> **Given instruction**: Copy the lines of the material below, starting with the line containing "Click the small" and continuing through the end of the material, inclusive. Leave the pictures out of your copy.

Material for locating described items
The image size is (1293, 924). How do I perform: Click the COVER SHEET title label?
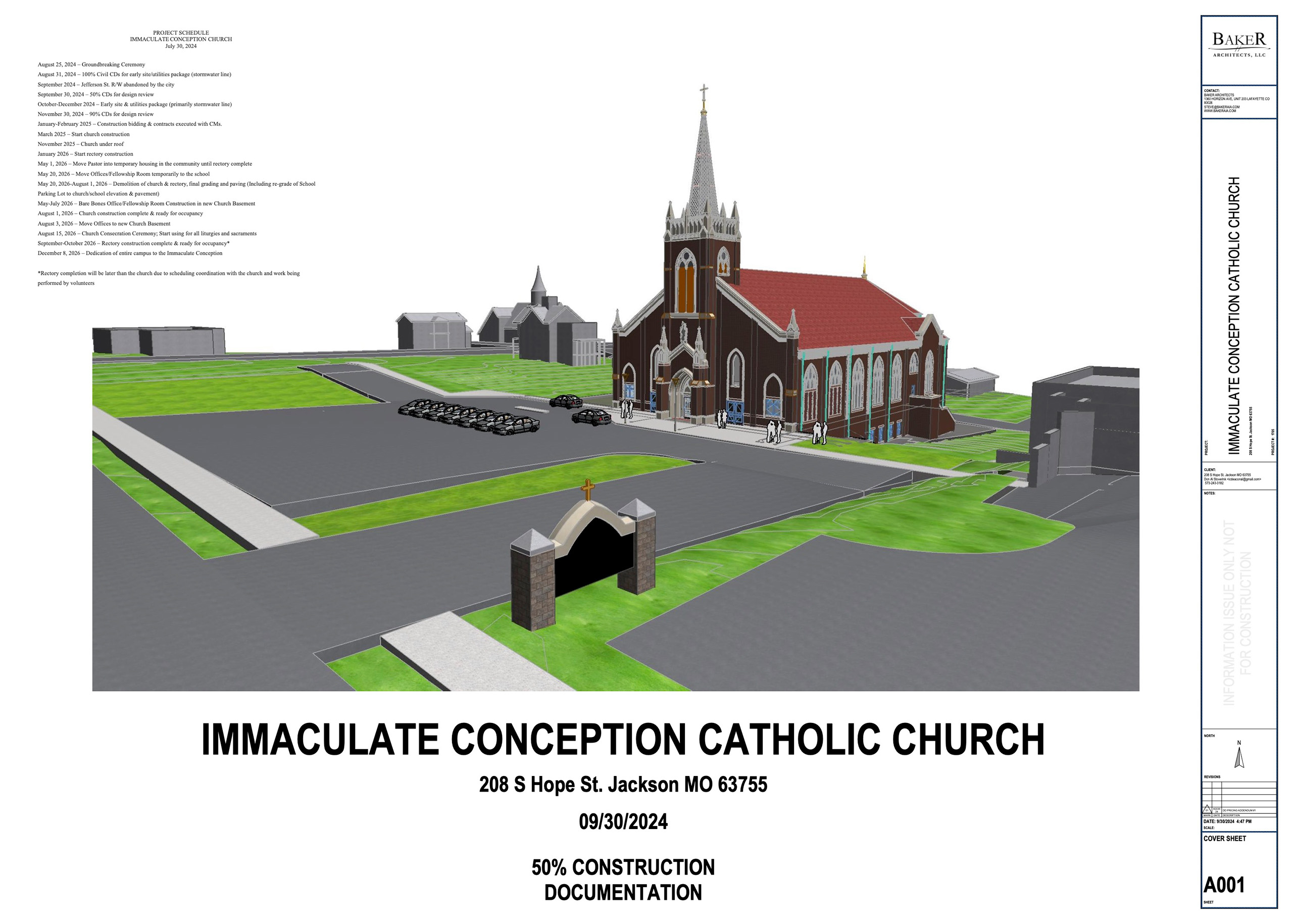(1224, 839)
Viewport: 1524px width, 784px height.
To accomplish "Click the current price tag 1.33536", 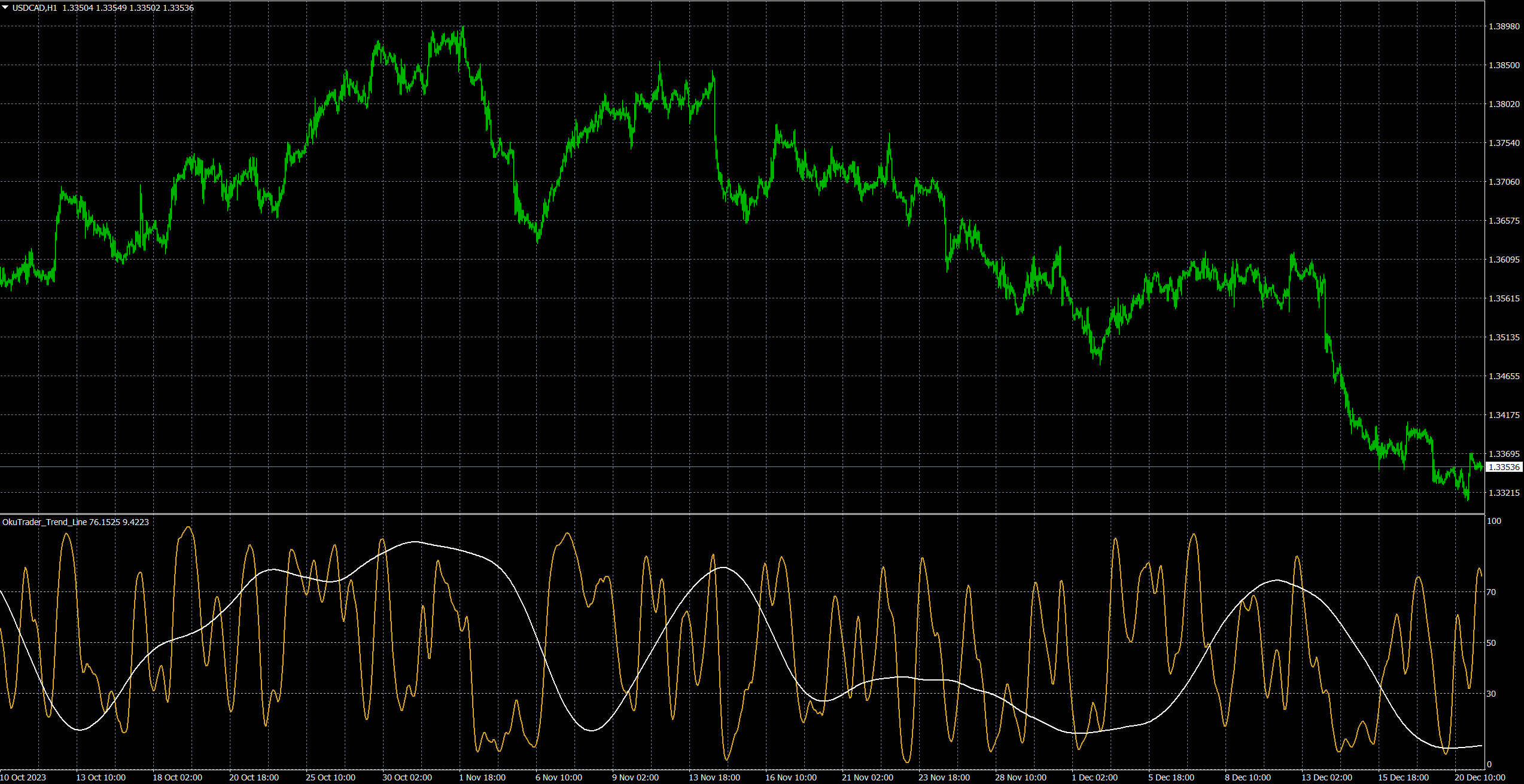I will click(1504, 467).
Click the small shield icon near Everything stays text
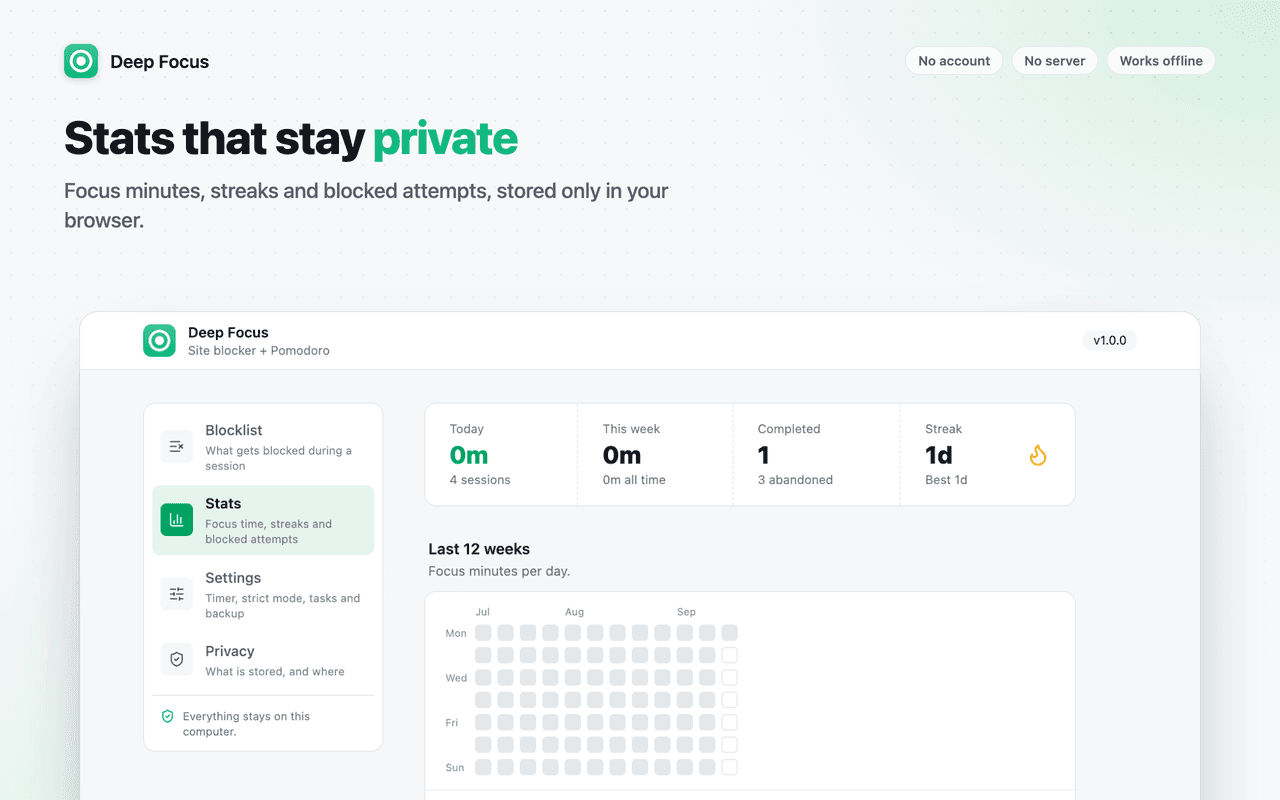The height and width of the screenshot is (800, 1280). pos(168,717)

> **Answer to the problem**:
Click the small shield icon near Everything stays text
The height and width of the screenshot is (800, 1280). pos(168,717)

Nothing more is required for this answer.